We live in an age in which it is hard to spend time together as a family. Many families today wonder if having quality time together is a thing of the past. We are inordinately busy, for one thing, whether household bread-winners or college students. Also, the definition of family has changed. We are dealing with new definitions and characterizations of the idea of family. Some of us have traditional families. Some families have divorced, single, and/or remarried parents, creating a rather confusing family tree. Some people choose to live their lives alone, but may still be close enough to some friends to consider them family.
Whatever the circumstances, many of us honestly don't know how to celebrate together. We may even see the word "tradition" as something stultifying and old, having no meaning for or application to us personally; something usually being forced upon us by someone who smells funny and is only seen on holidays. What all of this means is that we can no longer simply follow the examples of old. It is up to us to create new family traditions. Celebrating is not hard. We all know about celebrating and have some ways of doing it. The only challenge is to find new ways. Why do we need to celebrate tradition? It gives us something to look forward to and makes a formal statement that there are some things in life to be grateful for.
The notion of honoring tradition is unsettling for some people; let alone creating new ones. We understand that we need something to add a sense of order and stability to our lives. But we are not sure about how to create our own traditions. We seem to think that traditions must be heavy and complex ideas that had been around for hundreds of years and will be around for a hundred more. In my opinion, this is not true. It need not be big or religious at all. I believe a tradition is something that you do once that feels good, so you do it again and again.
The tale in Frost's "Mending Wall" can be viewed as an impromptu tradition. The two neighbors needing to repair the wall after the winter chill, find time to converse with each other about what's on their minds.
For example, every Sunday my dad makes tea and puts out two cups, his and mine. I am used to this. If I had to reach in the cupboard to get my own cup, something would be wrong. As it is, I get up out of my bed, I go into the kitchen, I see my cup sitting there, and I know I am ready to start the morning and I feel a little happy. Similarly, I sleep everynight with a greatly worn pillow that really should be thrown away, but for which I have a fondness for. I have a bad case of "pillow-head" every morning to prove it. When I lay my head on it at night ready for sleep, I am comforted. Every day, my mom makes dinner while I do my homework listening to the familiar bangs and clangs associated with making a meal. On Sunday, our family goes out to a Chinese restaurant for dinner. These small things are some of our traditions. They are all qualities that identify my family and make us special. If we did not have these particular traditions, we would have others. That is because traditions insist upon themselves. Look around your own life and you will realize that they are everywhere.

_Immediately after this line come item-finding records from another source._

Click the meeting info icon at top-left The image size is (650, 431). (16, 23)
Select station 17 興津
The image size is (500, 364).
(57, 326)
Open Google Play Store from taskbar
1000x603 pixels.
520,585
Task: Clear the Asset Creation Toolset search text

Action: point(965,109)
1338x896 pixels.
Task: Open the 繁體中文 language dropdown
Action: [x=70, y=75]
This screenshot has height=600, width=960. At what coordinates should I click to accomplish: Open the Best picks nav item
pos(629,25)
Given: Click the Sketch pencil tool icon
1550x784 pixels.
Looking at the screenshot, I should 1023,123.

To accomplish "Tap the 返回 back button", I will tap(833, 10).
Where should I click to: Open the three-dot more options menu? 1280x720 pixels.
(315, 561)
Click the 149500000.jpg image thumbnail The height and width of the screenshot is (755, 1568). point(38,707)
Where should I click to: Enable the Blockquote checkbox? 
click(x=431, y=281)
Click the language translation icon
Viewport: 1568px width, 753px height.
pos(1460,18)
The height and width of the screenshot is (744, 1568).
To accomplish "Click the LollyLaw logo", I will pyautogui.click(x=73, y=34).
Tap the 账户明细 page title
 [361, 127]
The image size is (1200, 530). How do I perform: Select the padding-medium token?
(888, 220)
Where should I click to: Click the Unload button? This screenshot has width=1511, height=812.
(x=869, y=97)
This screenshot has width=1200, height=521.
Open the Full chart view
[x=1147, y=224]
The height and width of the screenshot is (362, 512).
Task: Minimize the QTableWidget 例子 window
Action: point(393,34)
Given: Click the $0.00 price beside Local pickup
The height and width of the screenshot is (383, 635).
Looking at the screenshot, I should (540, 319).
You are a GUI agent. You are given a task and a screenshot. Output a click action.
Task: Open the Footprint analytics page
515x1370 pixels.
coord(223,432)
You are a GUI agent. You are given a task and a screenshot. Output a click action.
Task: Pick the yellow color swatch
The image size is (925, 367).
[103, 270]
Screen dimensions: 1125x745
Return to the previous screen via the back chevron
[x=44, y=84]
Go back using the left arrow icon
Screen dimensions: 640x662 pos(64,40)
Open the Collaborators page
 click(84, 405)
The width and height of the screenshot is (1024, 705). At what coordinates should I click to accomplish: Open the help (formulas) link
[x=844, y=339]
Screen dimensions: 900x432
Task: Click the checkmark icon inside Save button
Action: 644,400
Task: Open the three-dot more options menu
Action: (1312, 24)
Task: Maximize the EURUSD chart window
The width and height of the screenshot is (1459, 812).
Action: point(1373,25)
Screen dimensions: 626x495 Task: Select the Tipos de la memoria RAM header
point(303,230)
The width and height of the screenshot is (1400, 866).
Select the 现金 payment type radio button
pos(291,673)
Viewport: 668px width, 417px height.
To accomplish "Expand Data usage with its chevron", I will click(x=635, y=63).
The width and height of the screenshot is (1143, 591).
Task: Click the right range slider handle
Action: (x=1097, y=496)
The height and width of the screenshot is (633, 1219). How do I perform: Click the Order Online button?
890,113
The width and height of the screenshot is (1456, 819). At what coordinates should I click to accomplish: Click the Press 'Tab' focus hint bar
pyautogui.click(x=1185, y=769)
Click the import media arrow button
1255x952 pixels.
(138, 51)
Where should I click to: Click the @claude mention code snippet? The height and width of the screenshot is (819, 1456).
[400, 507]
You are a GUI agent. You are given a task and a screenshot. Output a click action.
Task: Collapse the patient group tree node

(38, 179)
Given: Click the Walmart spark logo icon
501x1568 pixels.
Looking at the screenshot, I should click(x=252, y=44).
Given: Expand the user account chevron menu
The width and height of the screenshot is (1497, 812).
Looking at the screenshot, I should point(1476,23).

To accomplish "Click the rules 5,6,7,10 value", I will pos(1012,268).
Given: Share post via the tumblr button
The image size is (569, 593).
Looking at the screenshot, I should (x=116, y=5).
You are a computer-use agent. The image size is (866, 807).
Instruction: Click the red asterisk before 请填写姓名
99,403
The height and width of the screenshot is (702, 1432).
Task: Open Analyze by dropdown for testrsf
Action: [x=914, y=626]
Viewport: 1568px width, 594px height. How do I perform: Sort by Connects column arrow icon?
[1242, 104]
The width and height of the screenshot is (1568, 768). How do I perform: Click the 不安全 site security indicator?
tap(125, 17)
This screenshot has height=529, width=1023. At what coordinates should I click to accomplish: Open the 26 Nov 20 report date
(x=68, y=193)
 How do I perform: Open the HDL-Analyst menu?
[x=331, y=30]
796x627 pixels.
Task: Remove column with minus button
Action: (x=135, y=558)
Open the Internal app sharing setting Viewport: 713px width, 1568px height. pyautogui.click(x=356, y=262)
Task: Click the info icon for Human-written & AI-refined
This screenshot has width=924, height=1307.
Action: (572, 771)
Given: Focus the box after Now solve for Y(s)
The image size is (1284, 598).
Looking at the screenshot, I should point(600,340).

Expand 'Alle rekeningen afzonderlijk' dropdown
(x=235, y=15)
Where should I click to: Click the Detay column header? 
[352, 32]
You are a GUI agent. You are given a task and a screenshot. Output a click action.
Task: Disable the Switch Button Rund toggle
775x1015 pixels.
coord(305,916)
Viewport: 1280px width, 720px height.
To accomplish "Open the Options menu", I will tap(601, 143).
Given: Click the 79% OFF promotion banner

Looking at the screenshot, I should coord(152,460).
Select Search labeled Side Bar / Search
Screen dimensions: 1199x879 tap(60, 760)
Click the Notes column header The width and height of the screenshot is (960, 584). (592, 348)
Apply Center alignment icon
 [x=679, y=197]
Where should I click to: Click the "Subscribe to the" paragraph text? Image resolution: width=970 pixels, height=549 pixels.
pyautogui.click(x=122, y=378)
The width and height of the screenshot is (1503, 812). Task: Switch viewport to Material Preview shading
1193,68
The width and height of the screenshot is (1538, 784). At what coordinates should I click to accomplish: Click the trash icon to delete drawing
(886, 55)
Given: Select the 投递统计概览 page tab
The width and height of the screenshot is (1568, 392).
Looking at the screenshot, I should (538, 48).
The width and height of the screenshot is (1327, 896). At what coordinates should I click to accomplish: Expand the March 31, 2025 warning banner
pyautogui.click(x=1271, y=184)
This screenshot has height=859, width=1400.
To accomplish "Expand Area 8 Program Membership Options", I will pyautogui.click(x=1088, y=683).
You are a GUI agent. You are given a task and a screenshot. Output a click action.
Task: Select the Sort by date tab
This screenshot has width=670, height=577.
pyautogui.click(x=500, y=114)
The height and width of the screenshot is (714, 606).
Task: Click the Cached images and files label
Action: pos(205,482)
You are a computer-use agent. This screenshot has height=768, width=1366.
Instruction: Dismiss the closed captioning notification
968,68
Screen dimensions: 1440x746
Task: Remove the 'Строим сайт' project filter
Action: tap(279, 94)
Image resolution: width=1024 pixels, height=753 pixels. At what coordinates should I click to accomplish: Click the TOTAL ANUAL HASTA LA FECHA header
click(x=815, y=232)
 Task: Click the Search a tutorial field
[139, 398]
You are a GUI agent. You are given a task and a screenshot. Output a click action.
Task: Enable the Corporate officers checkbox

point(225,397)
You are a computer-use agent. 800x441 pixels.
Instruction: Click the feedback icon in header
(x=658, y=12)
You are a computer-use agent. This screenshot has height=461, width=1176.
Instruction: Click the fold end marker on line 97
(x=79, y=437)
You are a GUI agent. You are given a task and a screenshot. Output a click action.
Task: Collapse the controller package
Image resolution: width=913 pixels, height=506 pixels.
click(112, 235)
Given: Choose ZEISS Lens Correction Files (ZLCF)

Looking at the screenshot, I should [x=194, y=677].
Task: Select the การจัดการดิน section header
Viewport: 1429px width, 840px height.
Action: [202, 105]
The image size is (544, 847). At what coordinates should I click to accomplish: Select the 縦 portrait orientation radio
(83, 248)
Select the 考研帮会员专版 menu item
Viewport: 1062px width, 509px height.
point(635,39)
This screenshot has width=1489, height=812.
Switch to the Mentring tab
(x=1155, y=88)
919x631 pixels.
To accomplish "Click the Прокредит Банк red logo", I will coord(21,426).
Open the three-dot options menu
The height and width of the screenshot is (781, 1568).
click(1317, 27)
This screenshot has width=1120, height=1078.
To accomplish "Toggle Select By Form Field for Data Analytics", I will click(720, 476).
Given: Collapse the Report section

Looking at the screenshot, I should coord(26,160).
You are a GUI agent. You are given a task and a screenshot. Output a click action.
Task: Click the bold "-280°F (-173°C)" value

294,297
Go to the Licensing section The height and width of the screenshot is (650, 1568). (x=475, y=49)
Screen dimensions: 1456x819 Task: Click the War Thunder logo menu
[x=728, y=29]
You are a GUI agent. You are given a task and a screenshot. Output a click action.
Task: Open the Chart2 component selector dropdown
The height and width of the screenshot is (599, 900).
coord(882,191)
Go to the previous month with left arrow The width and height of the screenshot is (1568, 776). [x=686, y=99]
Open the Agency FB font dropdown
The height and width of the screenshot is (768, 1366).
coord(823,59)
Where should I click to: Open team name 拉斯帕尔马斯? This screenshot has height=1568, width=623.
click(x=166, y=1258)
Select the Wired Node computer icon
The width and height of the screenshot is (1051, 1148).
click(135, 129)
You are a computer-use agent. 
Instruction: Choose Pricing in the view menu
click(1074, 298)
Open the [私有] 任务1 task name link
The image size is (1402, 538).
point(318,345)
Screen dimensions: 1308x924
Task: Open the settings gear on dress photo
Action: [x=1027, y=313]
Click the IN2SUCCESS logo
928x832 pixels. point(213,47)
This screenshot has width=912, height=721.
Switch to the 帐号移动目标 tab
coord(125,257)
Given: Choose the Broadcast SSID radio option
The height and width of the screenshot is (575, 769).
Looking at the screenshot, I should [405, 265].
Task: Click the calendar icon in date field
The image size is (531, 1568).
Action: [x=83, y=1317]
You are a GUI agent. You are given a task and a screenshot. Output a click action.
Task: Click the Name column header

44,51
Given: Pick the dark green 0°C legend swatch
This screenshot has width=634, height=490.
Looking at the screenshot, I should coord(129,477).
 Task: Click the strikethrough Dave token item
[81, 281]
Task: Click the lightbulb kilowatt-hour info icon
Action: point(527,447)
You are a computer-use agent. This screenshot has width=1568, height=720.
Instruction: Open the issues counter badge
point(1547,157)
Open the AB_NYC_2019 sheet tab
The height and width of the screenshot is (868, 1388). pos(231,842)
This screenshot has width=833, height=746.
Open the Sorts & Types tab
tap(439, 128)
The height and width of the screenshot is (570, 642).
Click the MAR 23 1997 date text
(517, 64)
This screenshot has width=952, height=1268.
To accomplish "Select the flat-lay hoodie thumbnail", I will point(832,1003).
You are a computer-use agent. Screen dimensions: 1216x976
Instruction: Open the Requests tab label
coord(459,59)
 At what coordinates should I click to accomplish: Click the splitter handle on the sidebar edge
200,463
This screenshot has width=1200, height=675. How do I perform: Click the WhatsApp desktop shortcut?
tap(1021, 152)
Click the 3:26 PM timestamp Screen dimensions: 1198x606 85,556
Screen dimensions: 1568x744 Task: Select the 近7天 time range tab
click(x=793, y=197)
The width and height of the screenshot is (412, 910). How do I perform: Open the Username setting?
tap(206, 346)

We clearly need them to provide a sense of order in our lives.
I know a chef who works long hours and is never home for dinner except on Monday. Then, he leaves the restaurant earlier than usual, and hurries home to spend time with his family. His family knows that they can depend on this, and they celebrate with a special dinner at home every Monday night.
My friends Brian and Andy have a house that has both a living room and a family room. I have never seen them in their living room. Once I admired its beautiful decoration and said, "But you never use it, do you?" "Oh, yes!" they said. "Every Sunday, we read the paper in here."
My neighbor decorates the windows on her house for the season. Valentines, snowflakes, pumpkins, and fireworks are drawn by her children and taped into place. I get reminded of upcoming holidays that way.
My friend Vinh gives his son Jackie "horsy rides." Everynight at seven-thirty, Jackie saddles up on the mighty steed and is buckled off landing on the soft carpeting. It is hard to tell who gets more out of this.
All of these moments are traditions, inventions of people who mean to put more meaning into their lives and those they love. Tradition is in all our lives in one way or another. Without participation in such activities there would be no family bond or pride. Being involved in these activities brings people closer and makes us understand who we are. Everything we do and every day of our lives we take part in a tradition in one form or another.